Hello again, Tech Tails! I just recently returned from an incredibly relaxing trip to Aruba filled with sun, calm surf and jeep-bound adventures through the wild desert landscape. When preparing for vacation, I always find myself in a conundrum of what technology to bring and what to leave behind.

Since my career is in technology, it’s important for me to feel a bit unwired and really let myself make the seperation from work not just for my own sake, but for the sake of my travel companions. This is why I generally try to travel to places with limited internet access. Aruba, however, is one of the most technologically advanced Carribean islands and as a tourist, there is some benefit in being able to check online reviews and travel guides to get the most out of the trip. So how could I make the seperation from my “real life” but use technology to actually enhance my vacation experience?

To start with, for the plane rides I loaded both my 80GB video iPod and my 8GB iPhone with plenty of videos, podcasts and music to keep me and my travel companion occupied; that’s just a given. While I tend to spend more of my time on planes reading or attempting to nap I like having the option of keeping a plethora of entertainment with me just in case I desire it. After all, I hardly have time to catch up on my favorite podcasts or must-see flicks during my work-week so this really is a vacation pasttime for me.

To make it a shared experience, I bring a headphone splitter with me so two people can listen and watch at the same time. To ensure that I don’t run out of juice, I also bring along backup batteries for both the iPhone and the iPod. Of course, the package is only complete when paired with some nice headphones and I do keep a pair of Bose and a “spare” pair of Bang & Olufsens in my bag.

Before taking off, I turned off my work email account on both my computer and my phone. While I could still cheat by checking webmail, it’s an extra step that I’d need to consciously take. To turn off an account in Apple Mail, simply go to Mail > Preferences > Accounts. Select the mail account that you’d like to disable, select the “Advanced” tab and uncheck the box that says “Enable this account”. This can then be undone just as simply when you get back from vacation by rechecking the “Enable this account” box. Now all of your work mail will be hidden!

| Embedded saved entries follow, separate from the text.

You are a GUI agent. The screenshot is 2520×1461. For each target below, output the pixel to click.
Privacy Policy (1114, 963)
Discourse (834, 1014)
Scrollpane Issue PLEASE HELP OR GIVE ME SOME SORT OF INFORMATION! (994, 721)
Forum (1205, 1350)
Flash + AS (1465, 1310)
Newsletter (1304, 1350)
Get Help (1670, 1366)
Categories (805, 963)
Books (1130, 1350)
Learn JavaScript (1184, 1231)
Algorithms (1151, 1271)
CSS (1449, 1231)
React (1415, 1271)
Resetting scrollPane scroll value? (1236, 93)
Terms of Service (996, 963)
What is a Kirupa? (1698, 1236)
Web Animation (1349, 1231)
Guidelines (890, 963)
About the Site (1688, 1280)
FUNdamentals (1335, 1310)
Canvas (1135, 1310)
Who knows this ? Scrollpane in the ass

It’s just as easy on the iPhone. Simply navigate to “Settings” > “Mail, Contacts, Calendars”. Then select the account you’d like to disable and the very first option is a toggle switch to turn the account on or off; just turn it off. Again, when you get back from vacation simply toggle that switch back on. It’s also important to note that while you might not want to use your iPhone while traveling abroad (unless you enjoy paying hefty roaming charges or switching to an International plan for the month), it’s easy to disable the cell service on your iPhone while still using it as an internet device using Wi-Fi. To do this, head back into “Settings” and toggle Airplane Mode on to disable the cell service. By default, this will also toggle your Wi-Fi off. To re-enable Wi-Fi, select “Wi-Fi” and then toggle it back on.

We were lucky enough to have free internet via ethernet right in our resort villa. Thinking ahead, I brought my AirPort Express with me for just this occassion. If you already have an AirPort Express and you use it with cable internet at home, or DSL (without PPPoE settings in your AirPort Express) then the configuration while traveling is usually just simple plug and play. I was able to take my AirPort Express from home that I usually use with cable internet, plug it right into a wall outlet and plug the resort’s ethernet cable right into the AirPort Express. In less than two minutes my AirPort Express lit up green to let me know if was receiving a valid IP address and sending it out to my room.

The next step is configuring my laptop, which is also very straight-forward though some people get confused by the first step. I opened my MacBook Pro and it immediately found my encrypted wireless network and connected without a hitch. I was then connected to my Express which was connected to the hotel’s ethernet but there was still one more step. Most hotels and business that offer either free or paid internet do require some sort of authentication. One usually encounters this when they attempt to connect to the internet, everything looks like a go, but then they attempt to sign on to an instant messanger or retrieve their email in Mail or Entourage only to get connectivity errors.

The first step here is to open any web browser (i.e. Safari or Firefox), and simply load any page. You will then notice that as the page you selected starts to load, it will be redirected to an authentication site. In this case, I was redirected to a page letting me authenticate for free for either a 1-day or 6-day session. I had to agree to the Terms and Conditions of the internet usage and then I was online! If you happen to be at a business that charges for internet access, the page that you’re redirected to would discuss charges and have you set up an account before allowing you internet access.

Voila! I now had wireless internet access throughout the villa that I could use with my computer, phone or any other internet devices. The last trick is all about sheer will and determination; limiting computer access to only looking up fun Aruba activities, maps and reviews. I cheated a little by occasionally checking my favorite comics and blogs while sipping magaritas and piƱa coladas but managed to stay offline for a good 95% of the trip. While this wasn’t an entirely unplugged vacation, bringing technology with me helped me get the most out of my trip while limiting my access allowed me to unwind, enjoy the good company and amazing scenery. As we head into high-vacation season I hope many of you also get the chance to unplug but if you do decide to bring your gadgets with you remember to use them wisely!